It is a truth universally acknowledged, at least among American political analysts, that the struggle against violent Islamist extremism is back in play as an organizing principle in international affairs. The Obama administration may have hoped to wind down the “war on terror,” but it is now engaged in open-ended if limited military operations in Syria and Iraq against the so-called Islamic State (IS). This conflict will shape Washington’s relations with regional powers including Israel, Iran and Saudi Arabia, although it is still unclear that the U.S. can balance their competing interests.
But this new phase in the fight against Islamist extremism extends well beyond the Middle East. French troops continue to battle al-Qaida affiliates in northern Mali, while the political masters in Paris fret about the strength of Islamist groups in southern Libya. It is conceivable that French aircraft could soon be striking Libyan targets again to reduce this threat. Meanwhile, there is mounting international support for Nigeria’s campaign against Boko Haram, which paints itself as the IS of West Africa, despite concerns that the Nigerian army’s brutal and often ineffectual tactics are fostering an “interminable insurgency.”

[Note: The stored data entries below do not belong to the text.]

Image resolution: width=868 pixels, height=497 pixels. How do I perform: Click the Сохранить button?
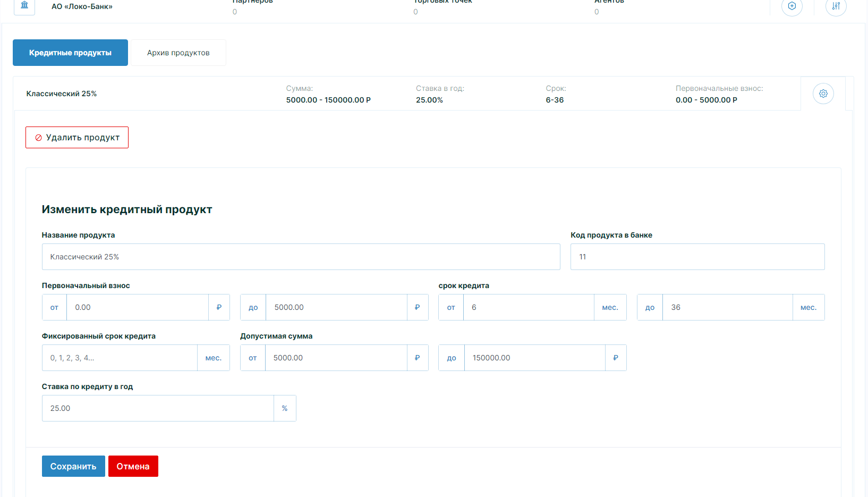pos(73,466)
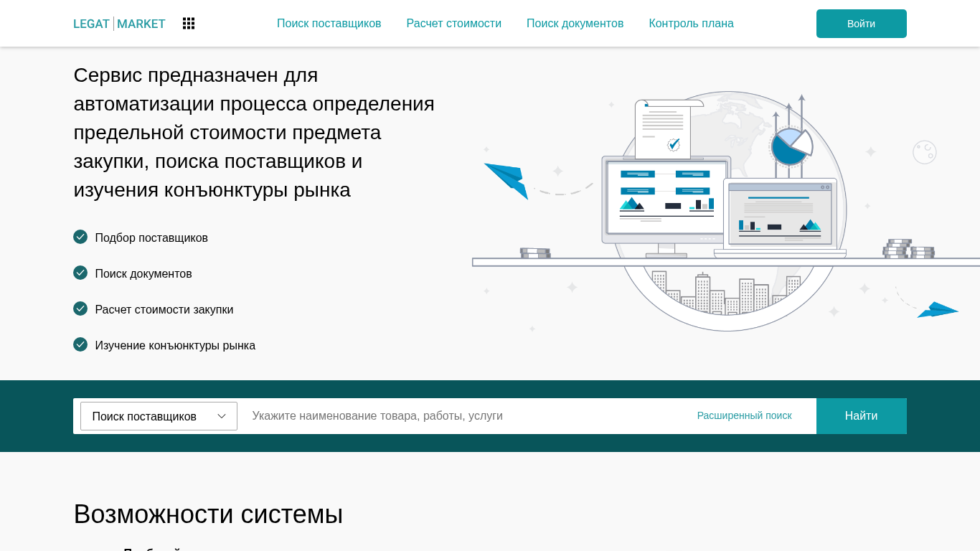The height and width of the screenshot is (551, 980).
Task: Open the Расширенный поиск link
Action: pyautogui.click(x=744, y=415)
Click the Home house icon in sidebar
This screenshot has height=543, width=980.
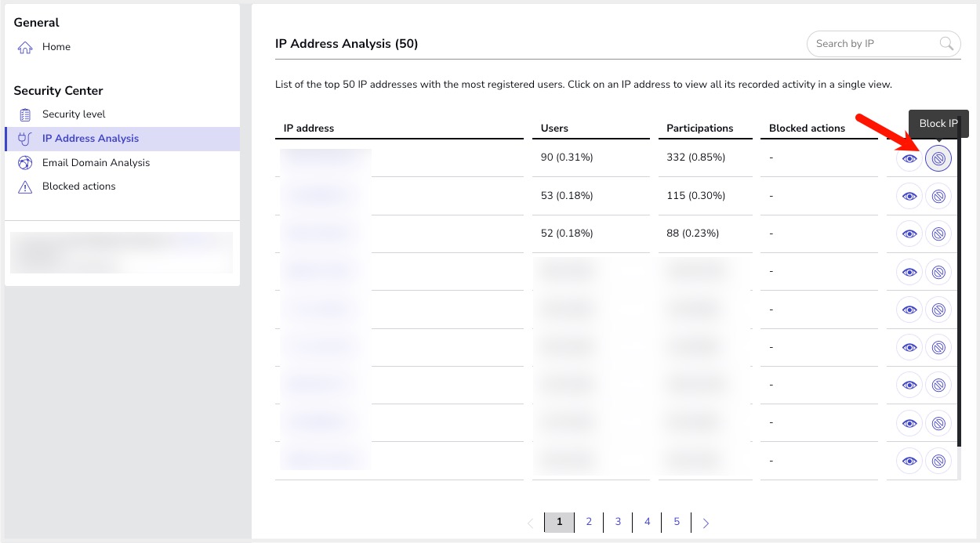point(25,47)
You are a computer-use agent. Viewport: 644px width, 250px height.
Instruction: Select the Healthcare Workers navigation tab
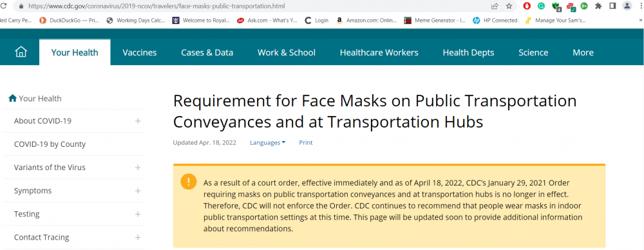[x=379, y=53]
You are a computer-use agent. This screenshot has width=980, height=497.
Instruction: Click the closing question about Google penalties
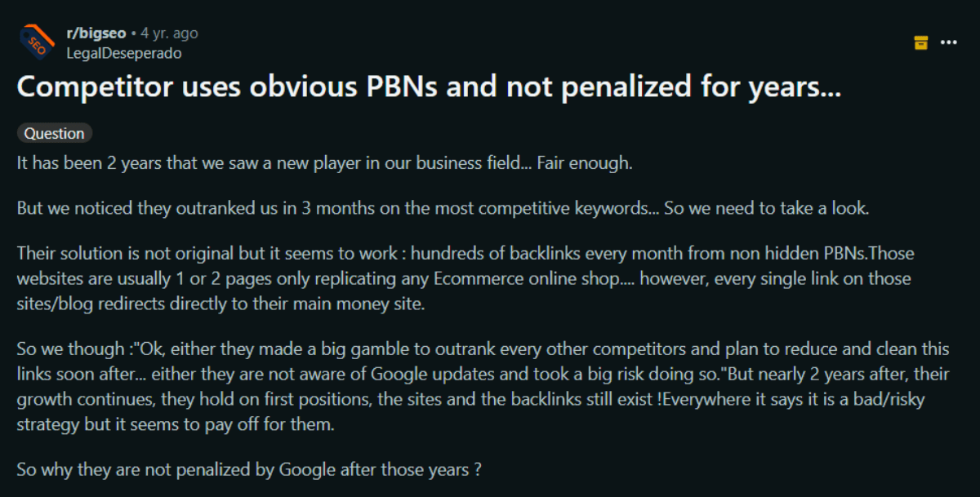[x=248, y=470]
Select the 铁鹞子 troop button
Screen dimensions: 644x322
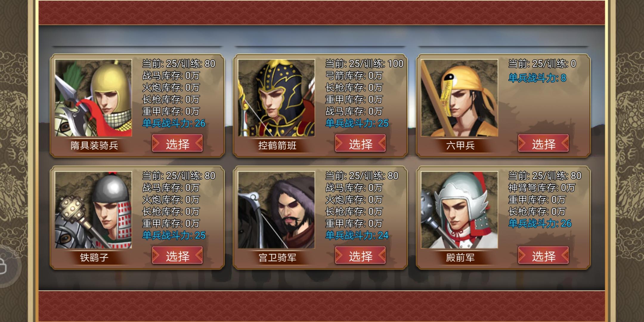[177, 256]
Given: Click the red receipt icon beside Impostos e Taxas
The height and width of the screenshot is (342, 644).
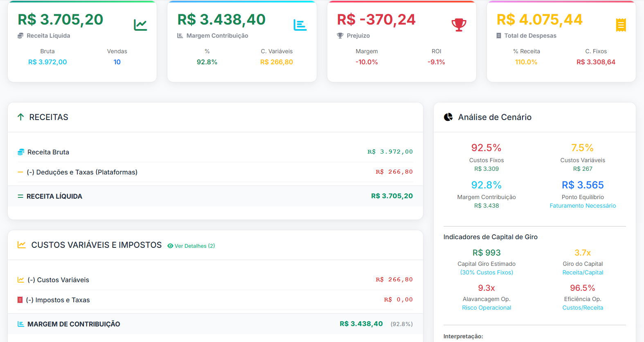Looking at the screenshot, I should (20, 299).
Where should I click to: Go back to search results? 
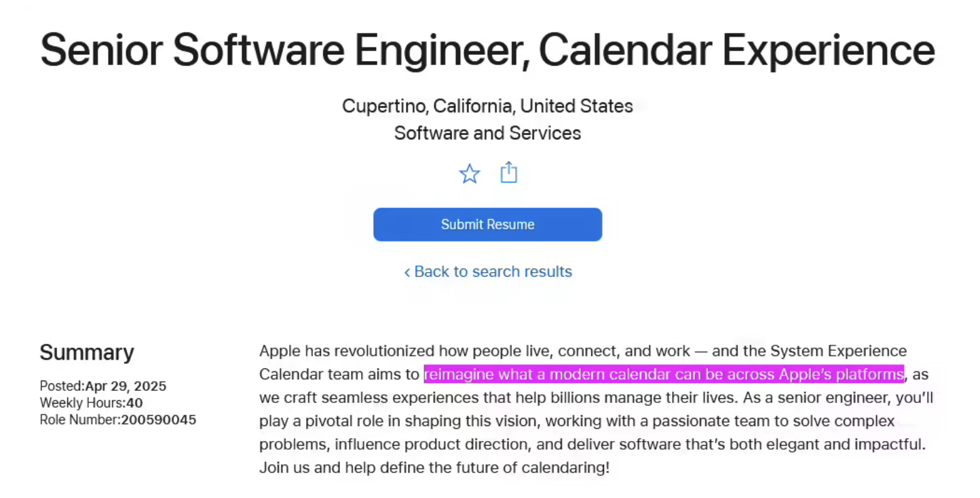488,271
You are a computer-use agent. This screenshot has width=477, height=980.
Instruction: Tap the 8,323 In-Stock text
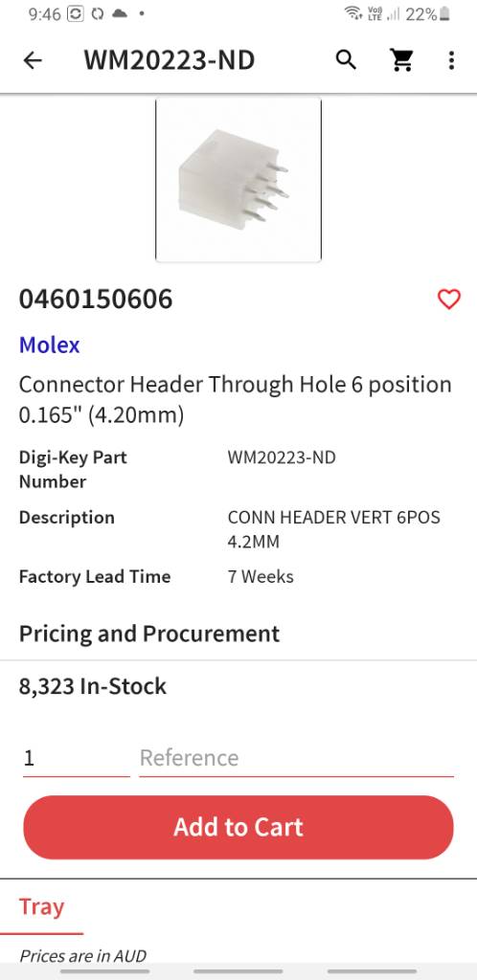click(x=93, y=686)
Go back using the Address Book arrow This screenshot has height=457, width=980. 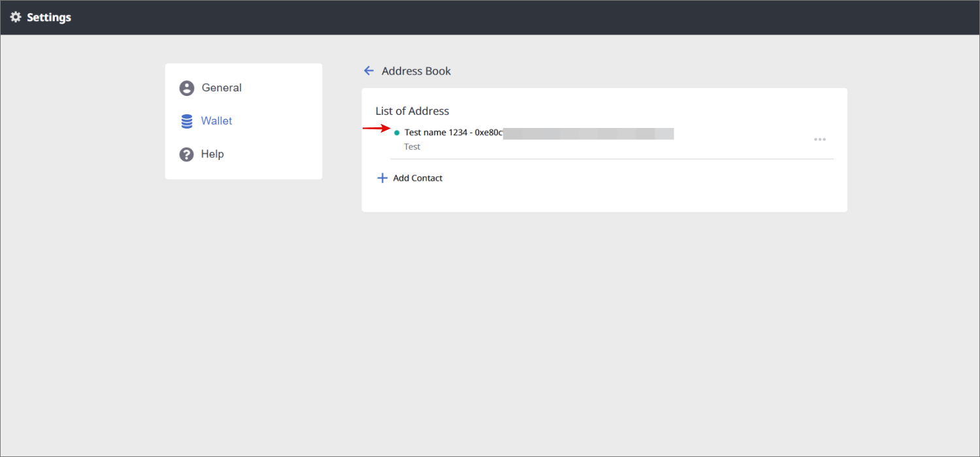coord(369,71)
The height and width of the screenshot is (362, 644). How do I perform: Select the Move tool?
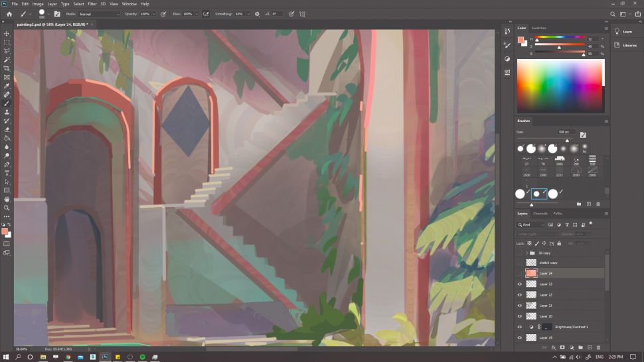(7, 33)
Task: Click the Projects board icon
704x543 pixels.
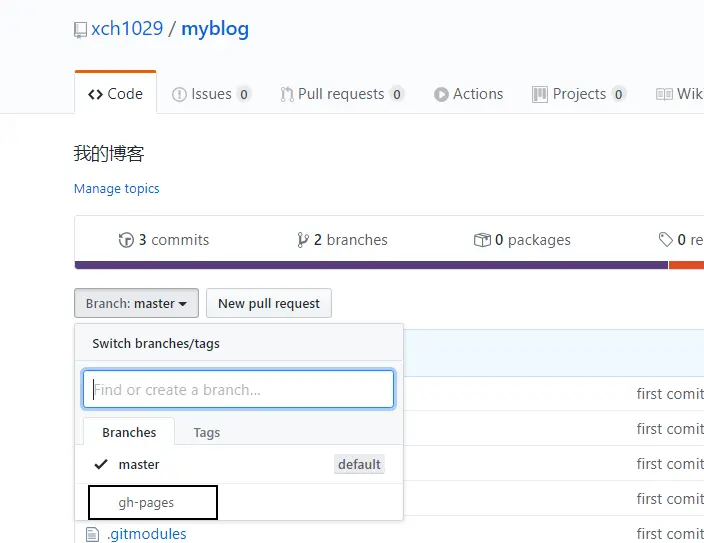Action: point(540,94)
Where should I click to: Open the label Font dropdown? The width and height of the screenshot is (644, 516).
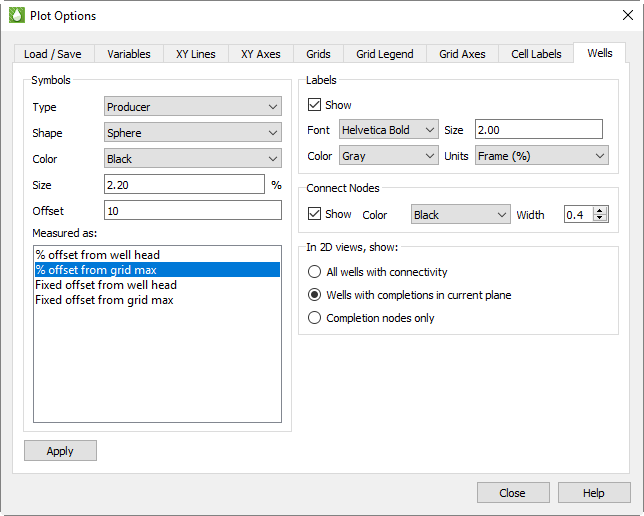coord(388,129)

As all too often, the United Nations finds itself marooned and confounded by such treacherous political currents. The organization’s peacekeepers and civilian representatives are scattered along the front lines of the battle against Islamist forces from Mali to southern Lebanon. Their political credibility, and that of the U.N. as a whole, could suffer collateral damage in this new phase of conflict with violent Islamists.